• INSTRUCTIONS TO FOLLOW:
Exact reproduction required: the lines below from the line with "Viewport: 632px width, 450px height." to the line with "Task: Go forward", both ends included, and no others.

-=-=-=-=-

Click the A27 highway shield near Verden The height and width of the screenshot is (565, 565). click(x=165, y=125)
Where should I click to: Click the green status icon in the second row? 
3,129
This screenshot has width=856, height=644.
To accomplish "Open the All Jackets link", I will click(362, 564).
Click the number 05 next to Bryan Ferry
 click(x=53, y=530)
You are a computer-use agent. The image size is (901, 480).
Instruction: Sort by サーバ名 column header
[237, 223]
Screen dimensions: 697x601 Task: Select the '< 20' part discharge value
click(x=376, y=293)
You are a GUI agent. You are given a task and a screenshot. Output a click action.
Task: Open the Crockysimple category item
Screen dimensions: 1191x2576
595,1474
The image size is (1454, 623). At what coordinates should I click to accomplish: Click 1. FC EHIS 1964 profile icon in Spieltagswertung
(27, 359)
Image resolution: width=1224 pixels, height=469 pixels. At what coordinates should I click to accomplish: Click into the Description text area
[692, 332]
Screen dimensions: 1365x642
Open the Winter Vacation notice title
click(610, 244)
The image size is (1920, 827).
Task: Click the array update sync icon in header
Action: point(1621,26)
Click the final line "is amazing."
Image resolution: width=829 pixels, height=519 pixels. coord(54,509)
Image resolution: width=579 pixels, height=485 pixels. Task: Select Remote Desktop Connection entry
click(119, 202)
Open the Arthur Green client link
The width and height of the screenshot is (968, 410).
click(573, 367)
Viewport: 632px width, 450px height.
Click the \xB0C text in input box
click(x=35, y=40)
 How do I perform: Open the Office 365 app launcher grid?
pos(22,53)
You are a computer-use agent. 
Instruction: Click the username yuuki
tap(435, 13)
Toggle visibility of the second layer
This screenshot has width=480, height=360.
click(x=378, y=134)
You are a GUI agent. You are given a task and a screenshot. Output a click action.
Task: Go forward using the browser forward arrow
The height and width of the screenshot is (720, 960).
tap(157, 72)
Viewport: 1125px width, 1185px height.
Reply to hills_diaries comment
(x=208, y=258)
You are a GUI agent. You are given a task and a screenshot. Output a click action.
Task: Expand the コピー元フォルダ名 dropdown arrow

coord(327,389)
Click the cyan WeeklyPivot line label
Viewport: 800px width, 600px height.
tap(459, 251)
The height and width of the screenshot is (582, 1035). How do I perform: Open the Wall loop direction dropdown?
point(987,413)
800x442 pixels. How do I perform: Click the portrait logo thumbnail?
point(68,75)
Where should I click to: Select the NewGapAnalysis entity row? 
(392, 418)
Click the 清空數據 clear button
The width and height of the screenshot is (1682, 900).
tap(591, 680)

-=-=-=-=-

• REPLY:
Viewport: 632px width, 450px height.
Click the \xB0C text in input box
click(x=35, y=40)
 How do I perform: Open the Office 365 app launcher grid?
pos(22,53)
You are a computer-use agent. 
Instruction: Click the username yuuki
tap(435, 13)
Toggle visibility of the second layer
This screenshot has width=480, height=360.
click(x=378, y=134)
You are a GUI agent. You are given a task and a screenshot. Output a click action.
Task: Go forward using the browser forward arrow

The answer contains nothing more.